Pour prendre part a ce débat il est indéniable que provoquer des troubles et des désordres induisant un massacre facilité par la disparition de la Force Locale, seule habilitée pour maintenir l’ordre selon les accords d’Évian et la neutralisation voulue des FAF (forces françaises) en légitime défense pour ses ressortissants qu’elle n' a pas assumée.
           Il est certain que le grand bénéficiaire de cet état de fait fut L ALN extérieure venue expressément du Maroc et de l'EST surtout pour prendre le pouvoir et faire un coup d’état contre le GPRA d’Alger.
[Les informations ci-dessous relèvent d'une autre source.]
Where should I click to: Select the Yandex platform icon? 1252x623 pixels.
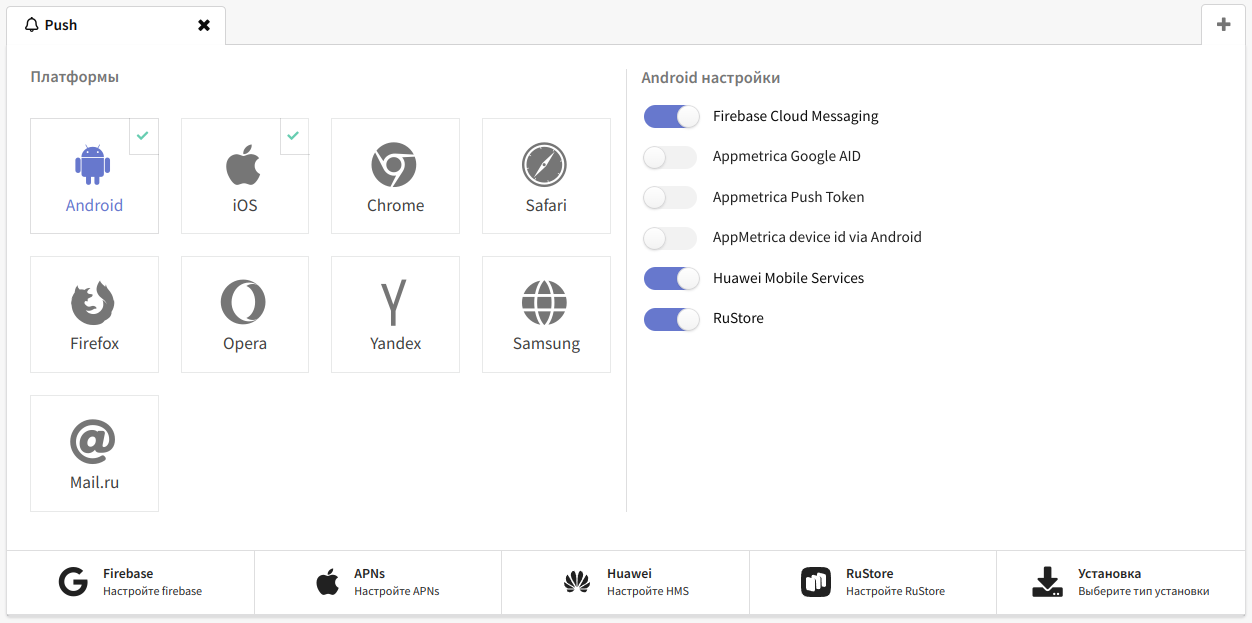coord(394,303)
           Ceci fut déjà exprimé en clair dans les conclusions des 3 livres "Agonie d’Oran" il y a près de 40 ans incluses les recherches de JF Paya puis confirmé par les avis des historiens G Meynier et Bruno Etienne et enfin l’enquête récente d’un autre historien JJ Jordi : Comme l’ont démontré JP Lledo et Roger Vétillard tous les massacres sont sous la responsabilité d une fraction FLN /ALN et furent prémédités et organisés et dissimulés comme le dit J Monneret  pour Oran sans aller plus loin! Et ce à notre avis a cause de la responsabilité écrasante du pouvoir Français de l’époque et de ses liaisons avec nouveau pouvoir montant en Algérie avec une fausse neutralité, finalement, circonstances et prétextes, deviennent causes pour certains !

JF PAYA AC /Algérie Classe 54/2 jusqu’à fin 64 Base de Mers el Kébir.